• [Problem statement]:
Reproduce only the lines from the one containing "You are a computer-use agent. Screen" through the last line, both included. Scale each answer coordinate by 1.55 and round to whole numbers, with halves rounded up. Keep all other text and numbers as they are, and leave the pictures out.

• [Task inputs]:
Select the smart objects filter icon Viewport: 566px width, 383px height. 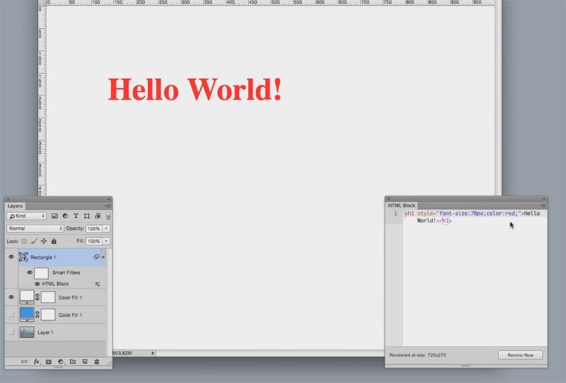click(x=97, y=216)
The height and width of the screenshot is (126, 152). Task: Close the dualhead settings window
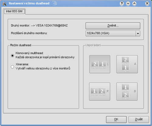point(147,4)
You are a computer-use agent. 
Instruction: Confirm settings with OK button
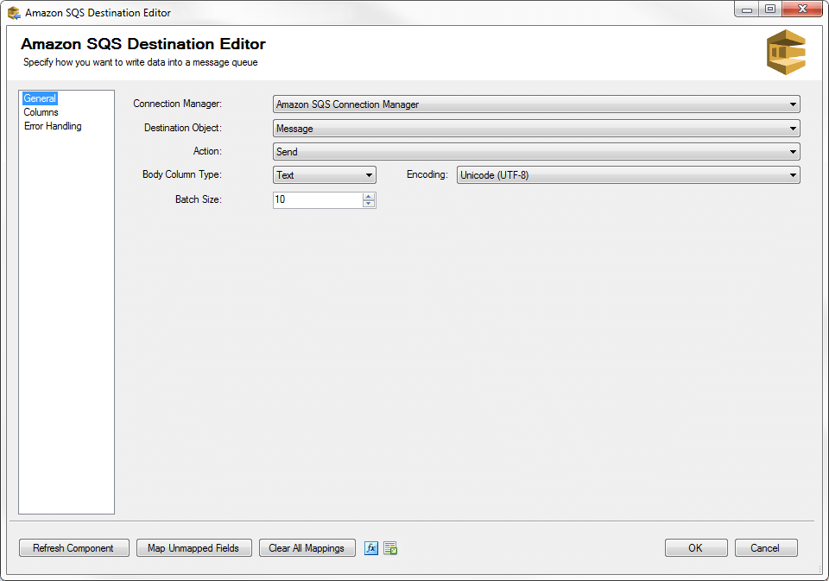[x=695, y=547]
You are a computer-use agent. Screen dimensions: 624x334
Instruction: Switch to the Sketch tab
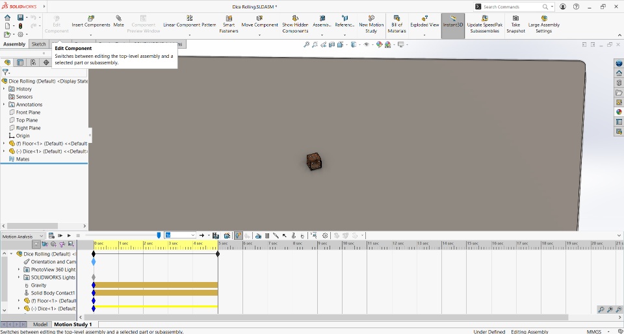click(x=39, y=44)
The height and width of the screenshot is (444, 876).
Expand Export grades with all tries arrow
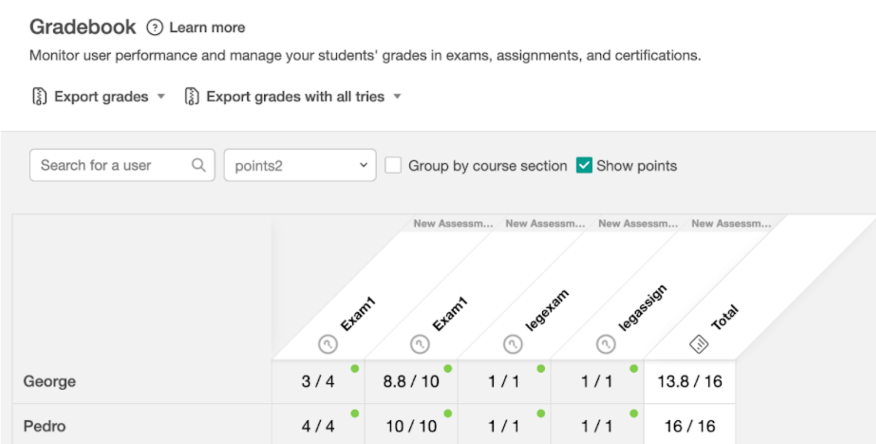tap(397, 96)
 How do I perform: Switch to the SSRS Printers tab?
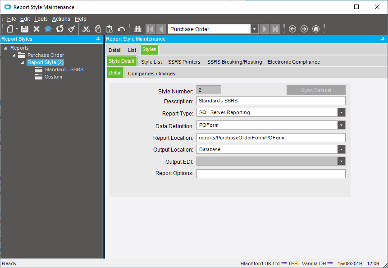184,62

• [Result of the task]:
You are a computer-use agent. Screen dimensions: 624x334
Instruction: Switch to the Sketch tab
click(x=60, y=68)
The height and width of the screenshot is (444, 876).
Expand Export grades with all tries arrow
tap(615, 149)
 How do I perform: Switch to the SSRS Printers tab?
285,96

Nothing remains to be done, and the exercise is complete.